Mundane as it might seem, Diana and Dodi were killed in an accident caused by a drunk driver. Witnesses In The Tunnel did an important job reminding us of that fact.
For Sky Sports News, August 31 is like the death of Princess Diana, 9/11 and the collapse of the stock market all rolled into one.
That’s the day the football transfer window closes for the rest of the year, and the top teams in Europe can no longer sign new players. The result is an orgy of last-minute deals as clubs try to sign and get rid of players before the deadline.
In recent years, Sky Sports News has become expert at milking every moment of drama out of the day.
Its presenters get over-excited at the idea of some player we’ve barely heard of going on loan from Coventry to Birmingham, reporters are dispatched to various grounds around Britain to try and pick up bits of gossip (and the occasional fact) about all the comings and goings, and the ‘Sky Pad” – a kind of giant iPad – is used to keep track of it all.
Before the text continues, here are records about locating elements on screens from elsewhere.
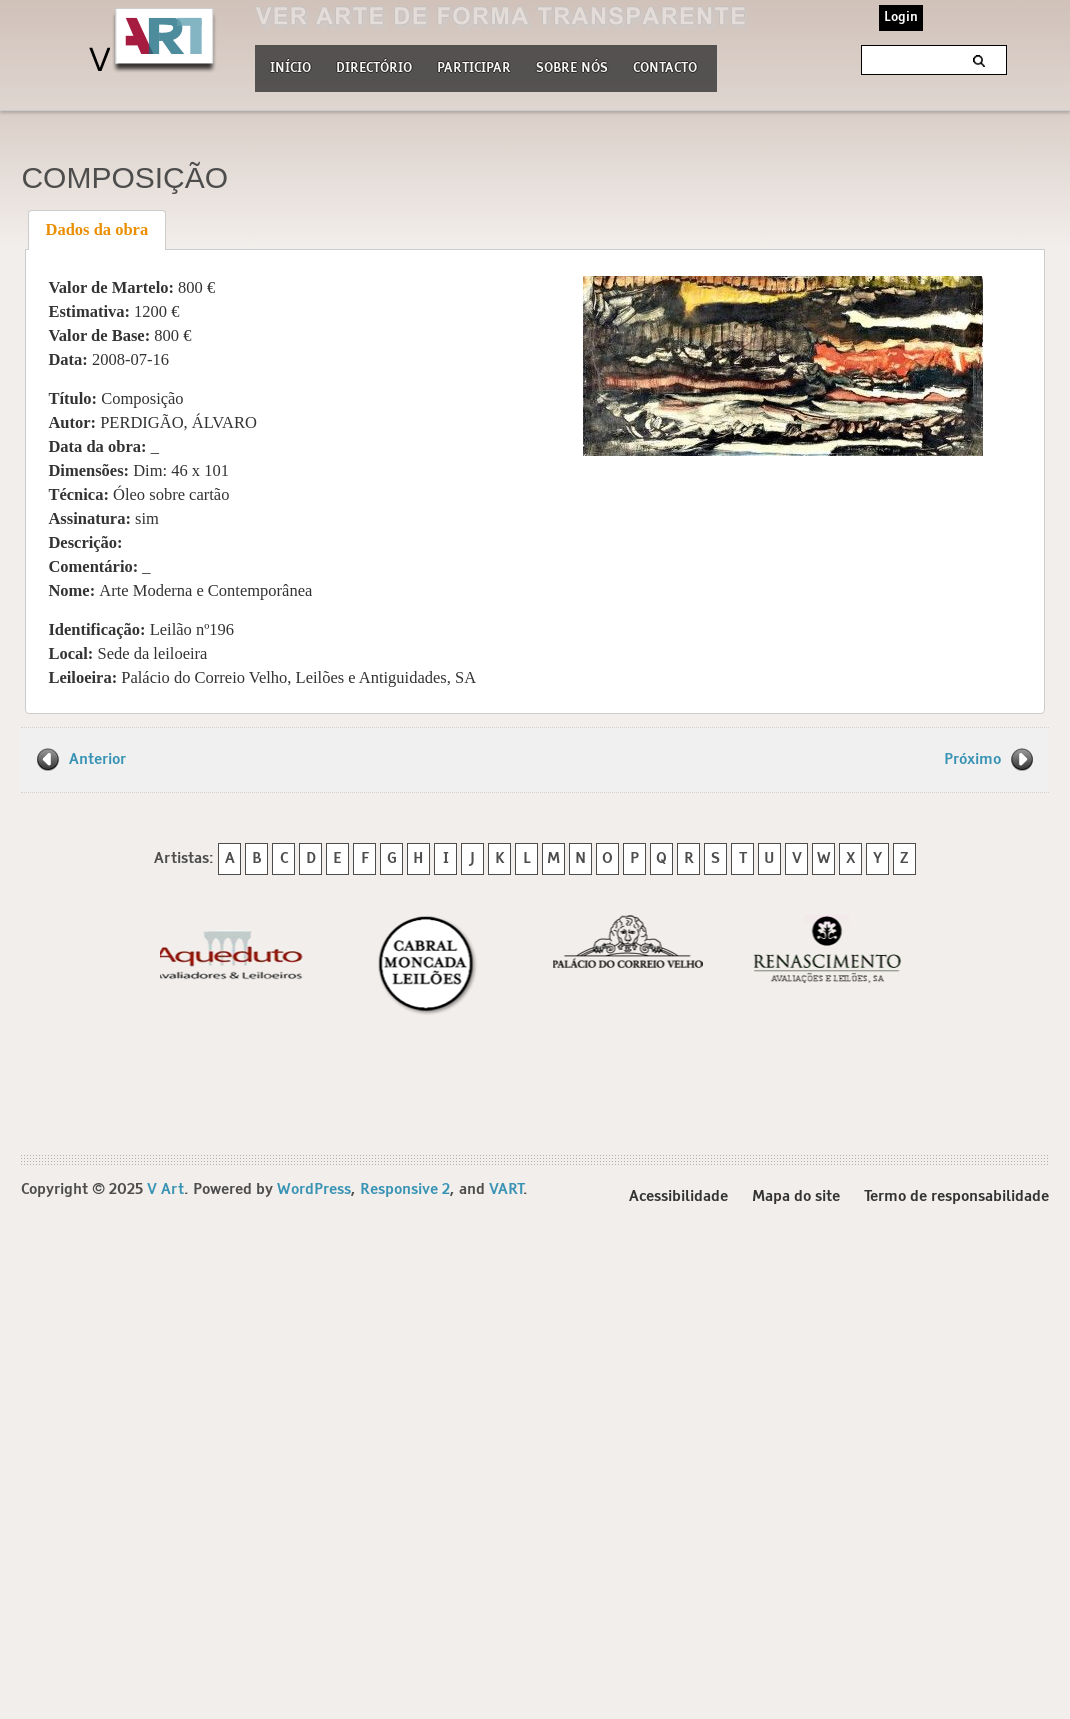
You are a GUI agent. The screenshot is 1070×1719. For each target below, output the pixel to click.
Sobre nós (572, 66)
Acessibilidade (678, 1196)
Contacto (665, 68)
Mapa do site (796, 1196)
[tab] (97, 230)
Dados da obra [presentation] (97, 229)
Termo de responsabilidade (956, 1196)
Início (290, 68)
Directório (374, 66)
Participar (474, 68)
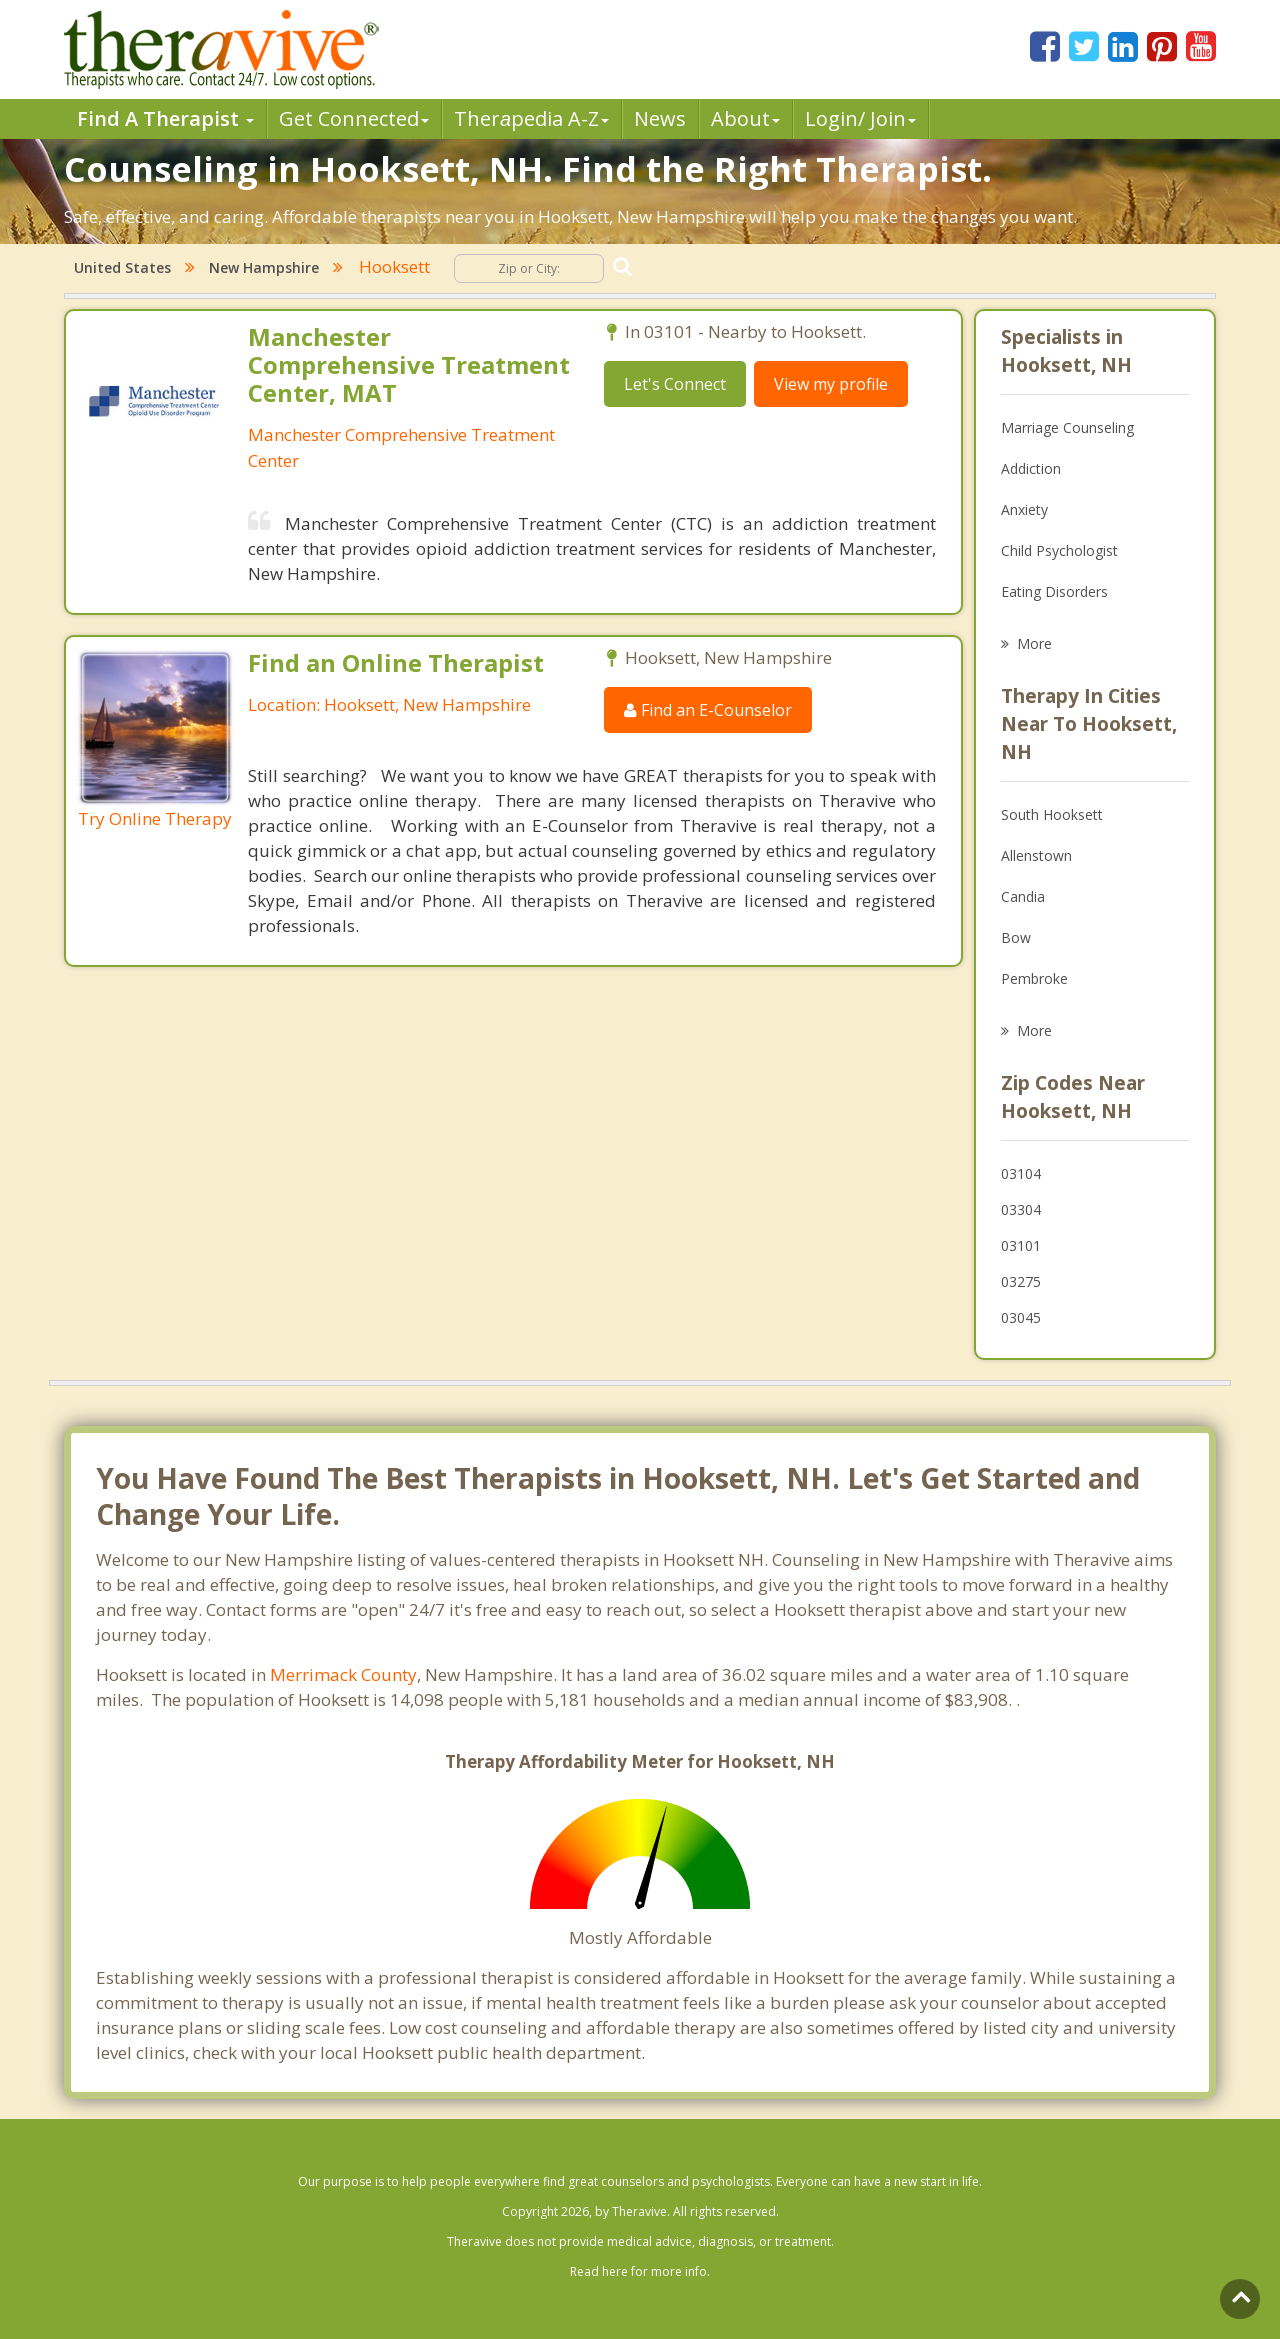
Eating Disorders (1054, 591)
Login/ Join (860, 118)
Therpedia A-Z (531, 118)
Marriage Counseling (1067, 427)
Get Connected (354, 118)
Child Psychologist (1059, 550)
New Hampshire (264, 267)
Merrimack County (343, 1674)
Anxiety (1024, 509)
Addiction (1031, 468)
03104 (1021, 1173)
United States (122, 267)
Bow (1016, 937)
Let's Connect (675, 384)
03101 (1021, 1245)
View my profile (831, 384)
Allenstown (1036, 855)
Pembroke (1034, 978)
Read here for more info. (640, 2271)
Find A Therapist (165, 118)
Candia (1023, 896)
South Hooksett (1052, 814)
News (660, 118)
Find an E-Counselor (708, 710)
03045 (1021, 1317)
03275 (1021, 1281)
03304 (1021, 1209)
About (745, 118)
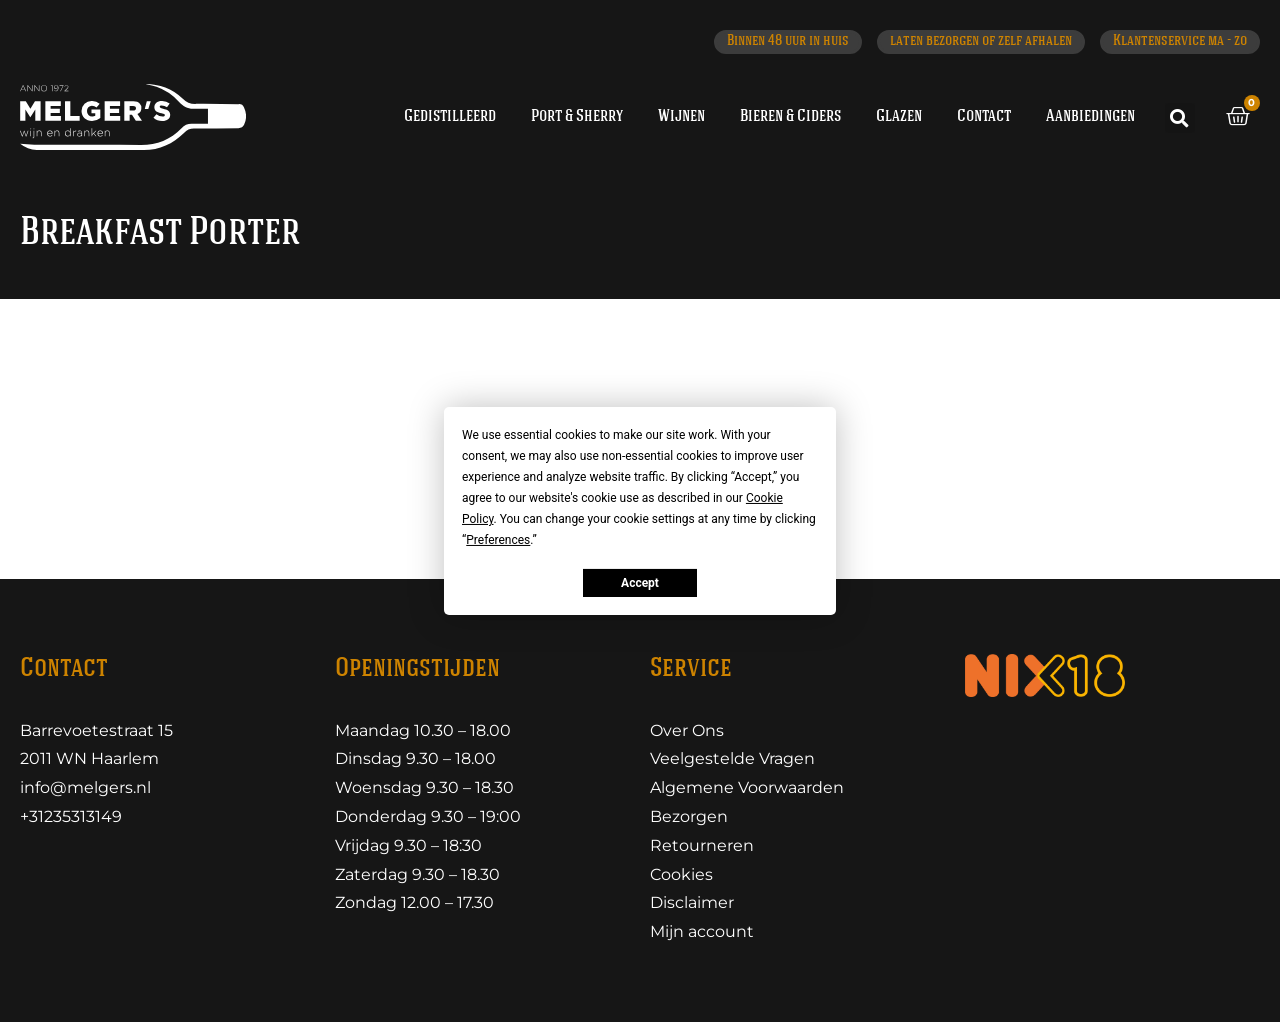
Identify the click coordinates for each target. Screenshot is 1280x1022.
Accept (640, 583)
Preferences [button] (498, 540)
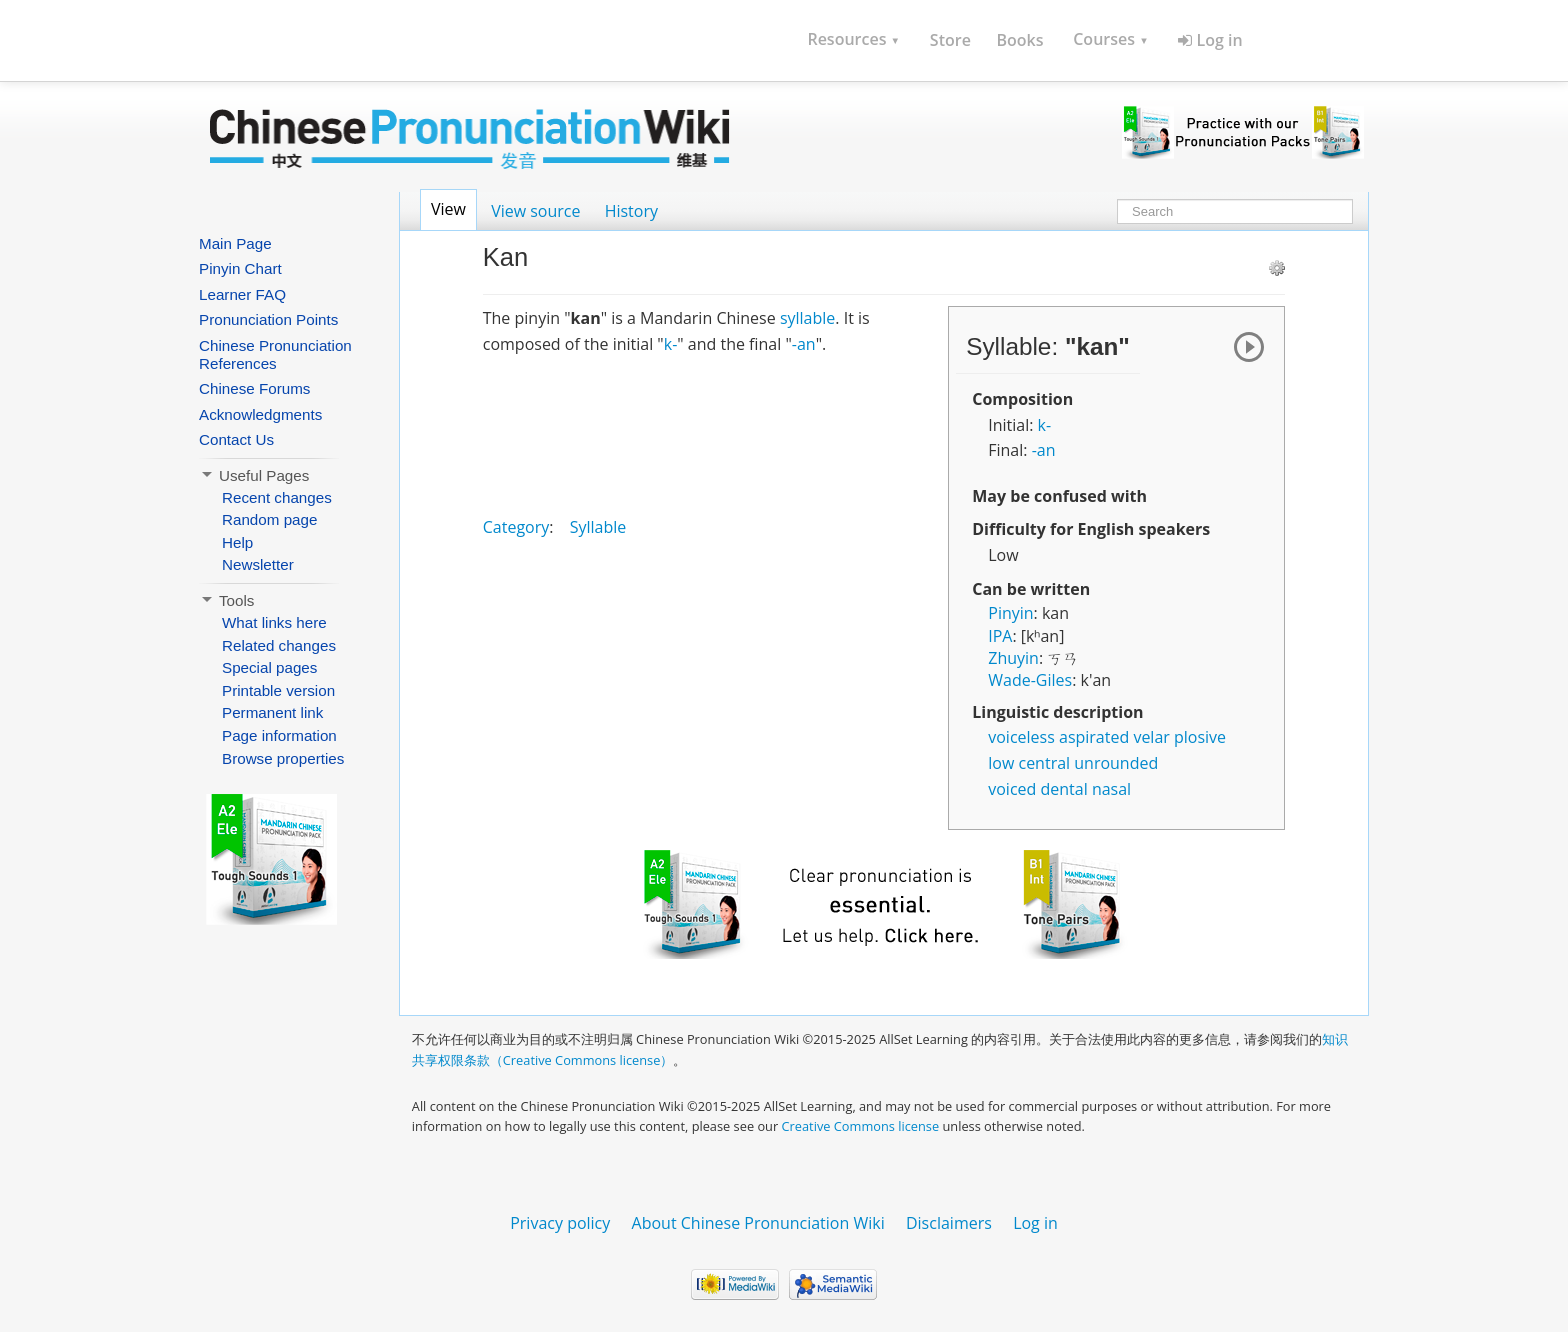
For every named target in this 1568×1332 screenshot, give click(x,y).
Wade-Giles (1030, 680)
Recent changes (277, 497)
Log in (1210, 40)
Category (516, 527)
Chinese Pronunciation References (275, 354)
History (631, 211)
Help (237, 542)
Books (1019, 40)
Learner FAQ (242, 294)
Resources (853, 39)
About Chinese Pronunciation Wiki (758, 1223)
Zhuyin (1013, 658)
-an (1044, 450)
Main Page (235, 243)
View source (535, 211)
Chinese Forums (254, 388)
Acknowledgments (260, 414)
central (1044, 763)
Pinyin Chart (240, 268)
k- (1045, 425)
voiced (1012, 789)
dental (1064, 789)
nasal (1111, 789)
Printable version (278, 690)
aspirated (1094, 737)
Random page (269, 519)
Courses (1110, 39)
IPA (1000, 636)
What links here (274, 622)
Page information (279, 735)
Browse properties (283, 758)
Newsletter (258, 564)
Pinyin (1010, 613)
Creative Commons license (861, 1126)
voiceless (1021, 737)
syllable (807, 318)
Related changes (279, 645)
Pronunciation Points (268, 319)
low (1001, 763)
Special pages (269, 667)
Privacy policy (560, 1223)
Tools (226, 600)
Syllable (598, 527)
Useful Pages (254, 475)
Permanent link (272, 712)
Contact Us (236, 439)
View (448, 209)
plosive (1200, 737)
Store (950, 40)
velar (1151, 737)
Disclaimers (949, 1223)
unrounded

It’s all great fun, although the relief when the window closes and the madness dies down a little is huge.
Last night’s highlights included the Arsenal fan who acted out in gestures and facial expressions the transfer gossip being imparted by Sky’s reporter. “F…ing excellent”, another fan said, prompting an apology from Sky.
But he was right. “It was f,,,ing excellent”, although we’re glad it’s all over.